Excerpt:
If you wanted to give some innocent soul a quick education about how things operate in today's Europe, you could do worse than to point to the career of a certain gentleman named Shoaib Sultan. In 2007, as Secretary-General of Norway's taxpayer-funded Islamic Council, he made headlines when he refused to publicly criticize the execution of gays in Iran; two years later, he declined to comment on Islamic scholar Yusuf al-Qaradawi's praise for the Holocaust as a "gift from Allah." Not only did Sultan keep his job after those episodes; eventually, the Norwegian Centre against Racism (also taxpayer-funded) gave him an even better job– thus proving that its chief objective isn't really to fight racial hatred but, on the contrary, to insulate even the most hateful and violent aspects of Islam from criticism by demonizing its critics as racists.

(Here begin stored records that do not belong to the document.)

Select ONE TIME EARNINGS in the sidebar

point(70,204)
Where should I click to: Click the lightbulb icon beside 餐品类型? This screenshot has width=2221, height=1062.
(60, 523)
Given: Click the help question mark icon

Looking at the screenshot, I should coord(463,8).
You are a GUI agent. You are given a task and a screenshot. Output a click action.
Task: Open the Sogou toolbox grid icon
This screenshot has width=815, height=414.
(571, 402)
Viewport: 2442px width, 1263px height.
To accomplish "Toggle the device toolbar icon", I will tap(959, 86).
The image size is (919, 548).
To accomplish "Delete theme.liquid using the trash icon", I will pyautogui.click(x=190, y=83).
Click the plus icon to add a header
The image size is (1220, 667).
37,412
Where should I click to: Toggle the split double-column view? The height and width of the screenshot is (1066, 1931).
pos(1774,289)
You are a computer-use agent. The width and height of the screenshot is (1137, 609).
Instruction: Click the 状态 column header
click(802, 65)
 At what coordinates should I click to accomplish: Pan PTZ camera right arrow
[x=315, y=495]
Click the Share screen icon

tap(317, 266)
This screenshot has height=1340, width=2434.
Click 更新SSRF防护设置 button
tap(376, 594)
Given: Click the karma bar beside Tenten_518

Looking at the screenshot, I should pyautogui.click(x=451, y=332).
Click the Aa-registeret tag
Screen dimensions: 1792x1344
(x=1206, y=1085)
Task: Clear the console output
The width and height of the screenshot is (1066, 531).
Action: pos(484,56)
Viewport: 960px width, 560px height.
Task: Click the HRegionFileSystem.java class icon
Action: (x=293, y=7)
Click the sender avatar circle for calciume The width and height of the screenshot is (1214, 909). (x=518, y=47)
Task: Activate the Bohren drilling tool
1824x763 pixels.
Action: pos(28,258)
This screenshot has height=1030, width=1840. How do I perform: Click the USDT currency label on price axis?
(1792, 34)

Nor has Sultan's unwillingness to distance himself from the likes of Qaradawi kept him from becoming a mover and shaker in a range of Norwegian institutions: he's a leading member of the Green Party; he's sat on the boards of groups like the Global Migrants for Climate Action and the Oslo Coalition on Freedom of Religion or Belief; when the University of Oslo decided to consider establishing a Center for Islamic Studies, he was appointed to the committee. He was also a director of a short-lived group called the Peace Initiative, whose goal was to pull Norway out of NATO and wrest it free from evil U.S. influences. (Sultan, by the way, has a bachelor's and MBA from Colorado State.) Now comes the news that the Culture and Education Committee of the city of Oslo has put Sultan in charge of this year's celebration of Norway's national day, May 17. Make no mistake: this isn't just a major assignment, but a significant honor. Indeed, it is, implicitly, a kind of anointing – a statement that Sultan is a model citizen, enjoying the respect of the people and state and embodying the fundamental values of Norwegian culture.